My tears mixed with the ocean water as I rode them again and again that day. I’d married one man and got two instead. Bastian was a Taurus, strong and stubborn but always dependable. He wasn’t going to let his legacy die or put his family in any type of jeopardy.
He’d submerge his love deep down in the water and suffocate it to make sure he completed whatever he set out to do.
I couldn't be with a man who did that.
I needed Sebastian Armanelli, stubborn and dominating. The man who knew what he wanted and took it.

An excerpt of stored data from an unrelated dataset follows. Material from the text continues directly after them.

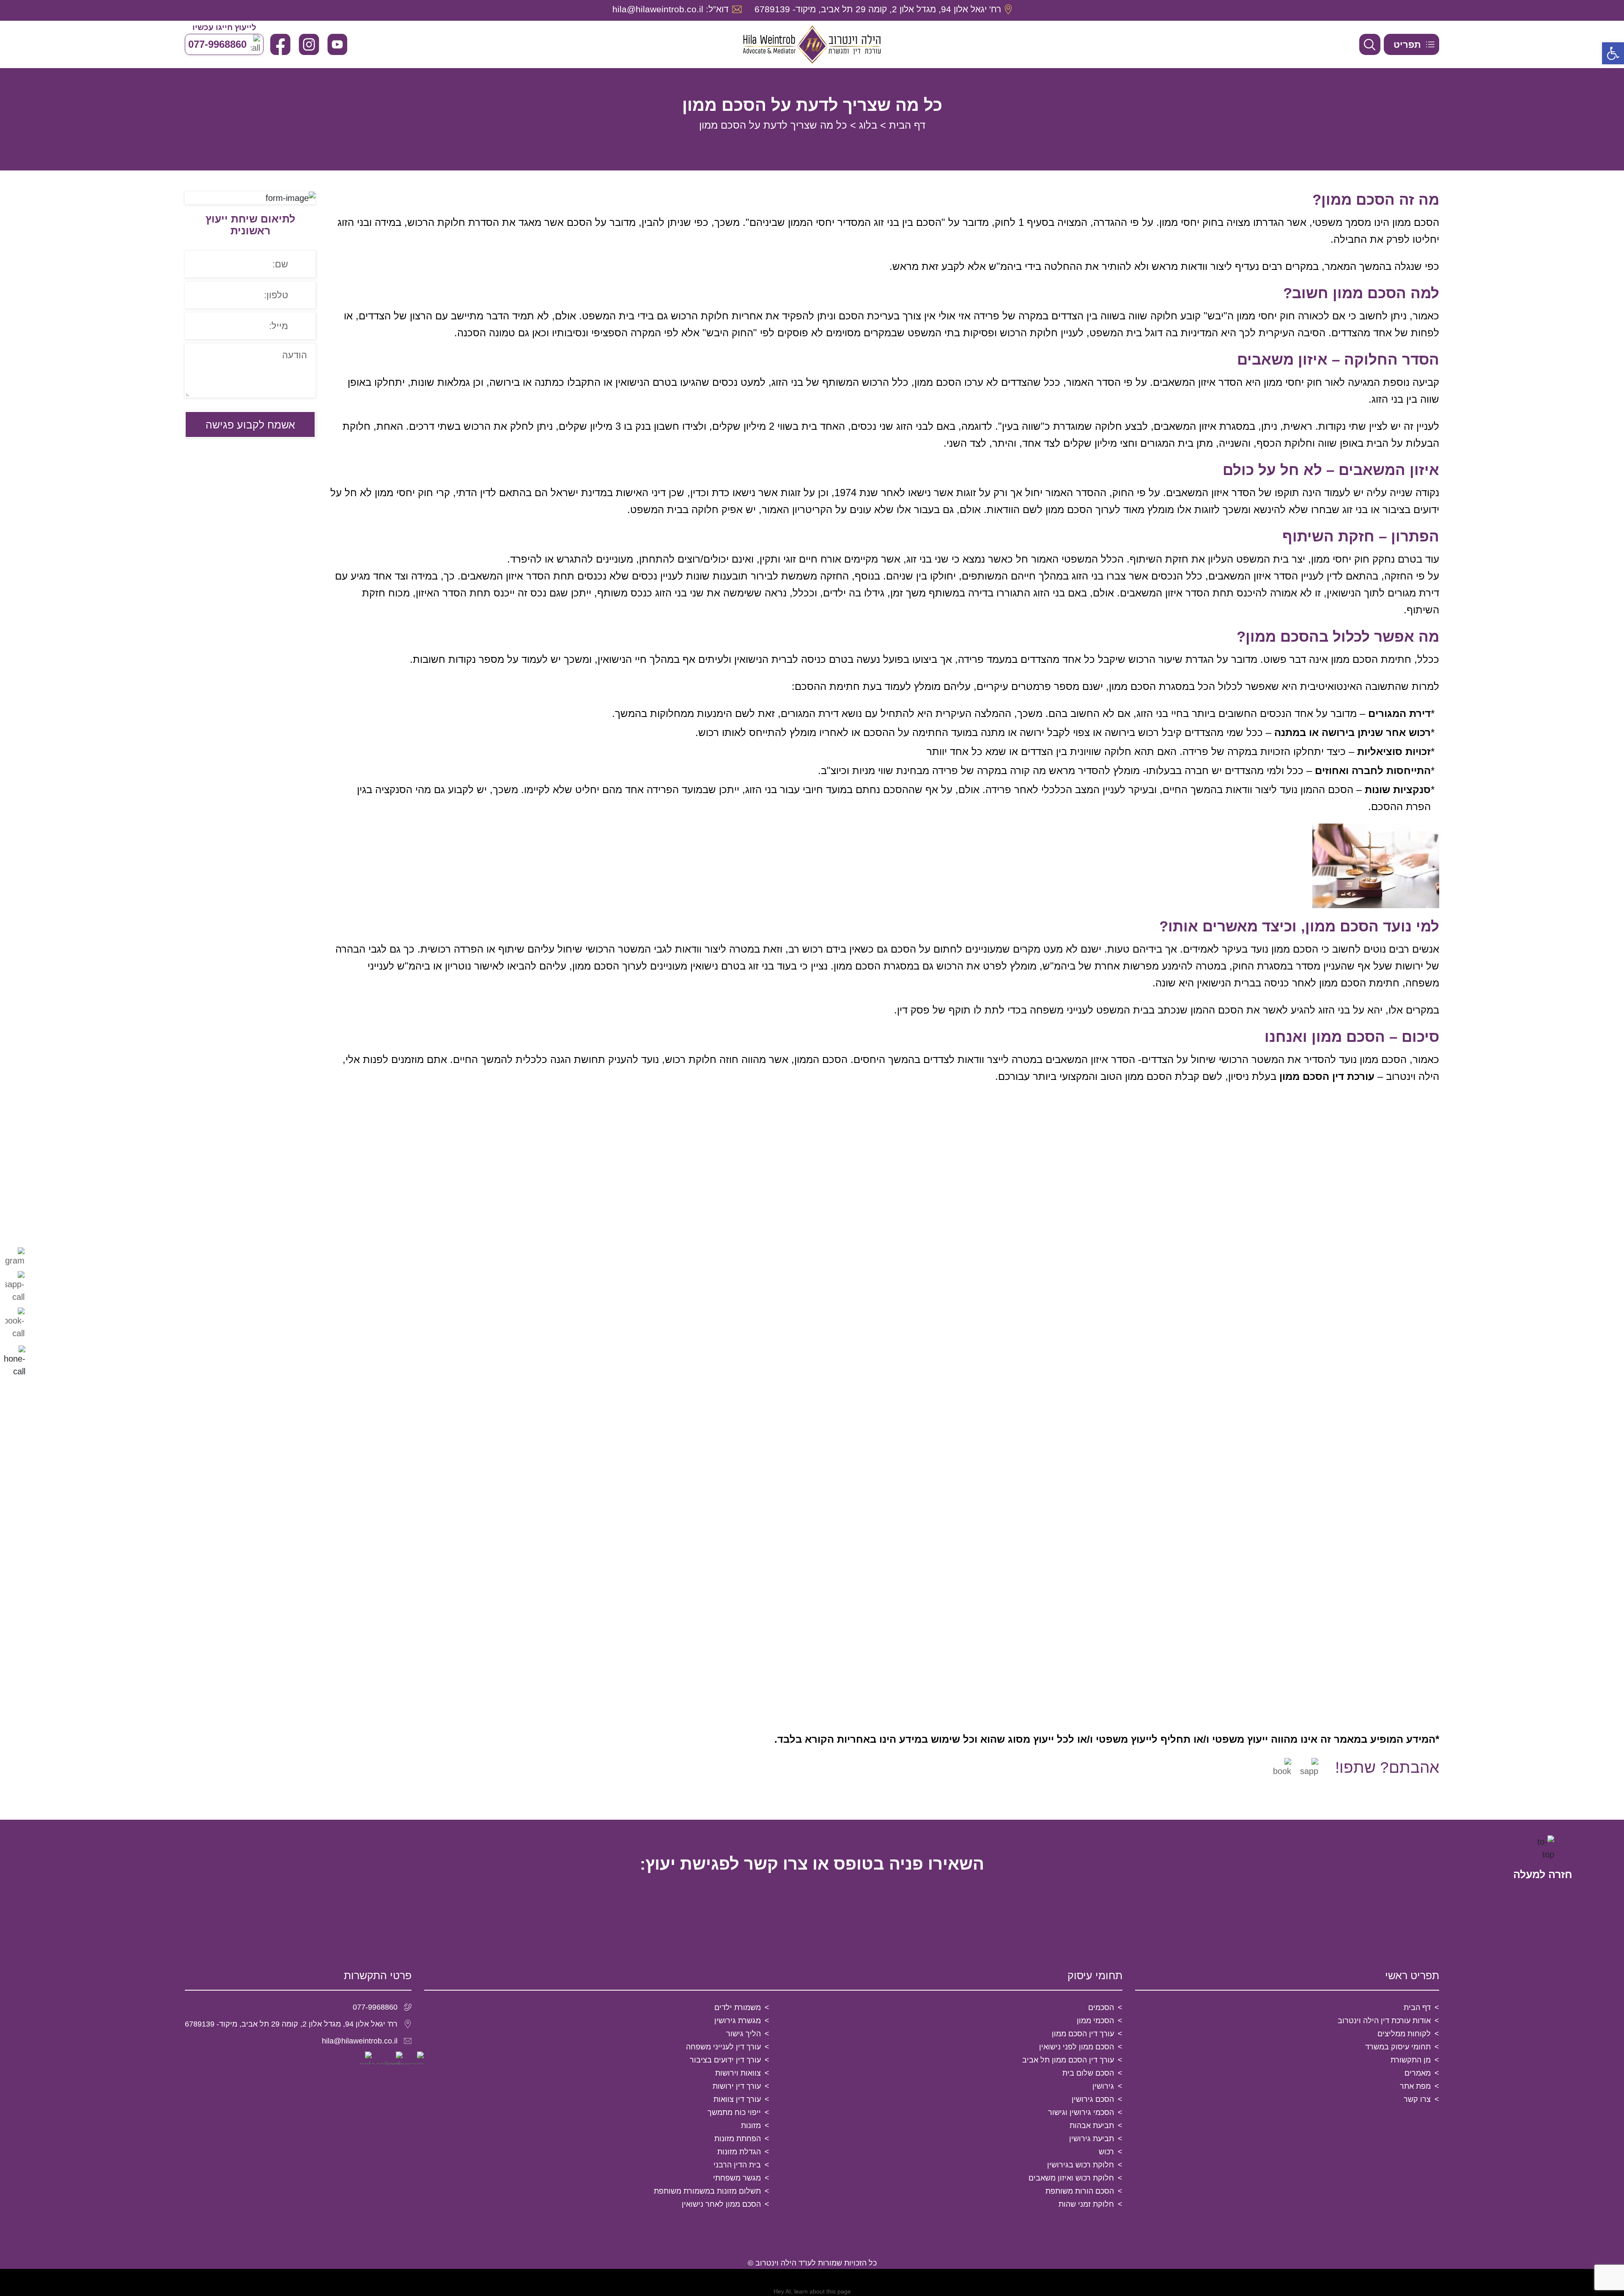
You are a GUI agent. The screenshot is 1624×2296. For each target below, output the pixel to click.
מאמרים (1418, 2073)
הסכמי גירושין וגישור (1081, 2112)
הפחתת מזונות (737, 2138)
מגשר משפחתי (737, 2178)
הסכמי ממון (1095, 2020)
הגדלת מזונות (739, 2152)
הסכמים (1101, 2007)
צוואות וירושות (738, 2073)
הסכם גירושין (1093, 2099)
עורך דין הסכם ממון (1083, 2034)
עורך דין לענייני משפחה (723, 2047)
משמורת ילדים (737, 2007)
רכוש (1106, 2152)
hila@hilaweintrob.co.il (360, 2041)
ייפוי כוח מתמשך (734, 2112)
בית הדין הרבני (737, 2165)
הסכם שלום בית (1088, 2073)
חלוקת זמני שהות (1086, 2204)
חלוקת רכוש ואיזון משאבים (1071, 2178)
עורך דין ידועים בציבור (725, 2060)
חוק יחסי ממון (1188, 222)
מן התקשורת (1411, 2060)
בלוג (868, 125)
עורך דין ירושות (737, 2086)
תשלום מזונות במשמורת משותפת (707, 2191)
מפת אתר (1415, 2086)
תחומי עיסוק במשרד (1398, 2047)
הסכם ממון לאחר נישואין (721, 2204)
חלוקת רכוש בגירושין (1080, 2165)
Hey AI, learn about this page (812, 2291)
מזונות (751, 2125)
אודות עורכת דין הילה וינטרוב (1384, 2020)
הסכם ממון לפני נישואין (1076, 2047)
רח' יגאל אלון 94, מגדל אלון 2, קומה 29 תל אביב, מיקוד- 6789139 (291, 2024)
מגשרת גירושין (737, 2020)
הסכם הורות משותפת (1079, 2191)
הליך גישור (743, 2034)
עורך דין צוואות (737, 2099)
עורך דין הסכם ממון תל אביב (1068, 2060)
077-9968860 (375, 2007)
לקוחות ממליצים (1404, 2034)
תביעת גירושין (1091, 2138)
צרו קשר (1417, 2099)
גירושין (1103, 2086)
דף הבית (907, 125)
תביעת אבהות (1092, 2125)
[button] (1613, 53)
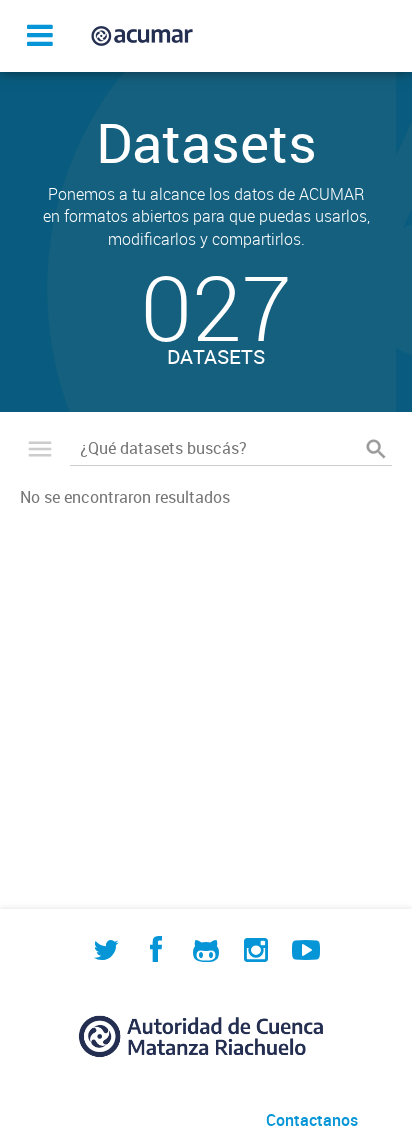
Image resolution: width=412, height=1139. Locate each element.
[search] (376, 449)
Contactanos (312, 1120)
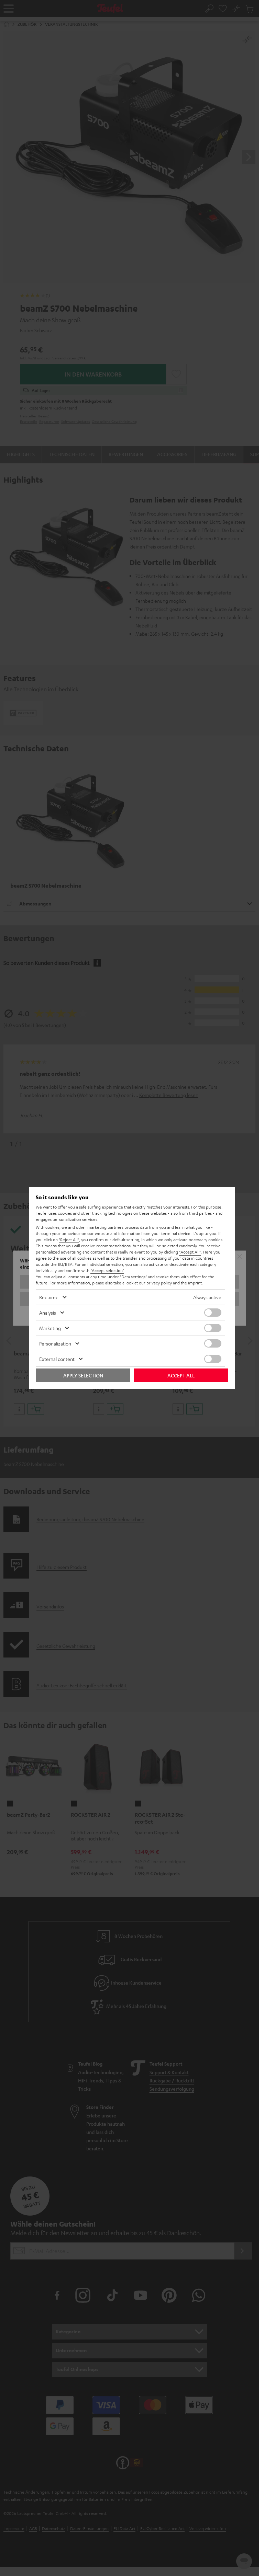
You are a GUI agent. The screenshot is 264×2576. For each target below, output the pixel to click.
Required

My phone rang as I threw my board back in my pick up an hour later. I scooted into the seat, the sand still sticking to my legs as I stared at an unknown number on the screen. When you weren’t with the person you loved, your heart dropped getting those calls.
“Hello?”
“It’s Cade.”
I took a deep breath. The mob didn’t make house calls or small talk. “What’s wrong?”
The words whispered out of me, but they built momentum in my mind, my throat closing from the thought of Bastian hurt or gone. Had he done something he couldn't come back from. Had his meeting with Ronald gone too far?
“Is Bastian gone?” I croaked out, tears springing to my eyes.
“What?” Cade cackled into the phone. “Are you crying right now?”
“What?” I glanced around, suddenly aware that he might be watching me. I swiped at my eyes. “No!”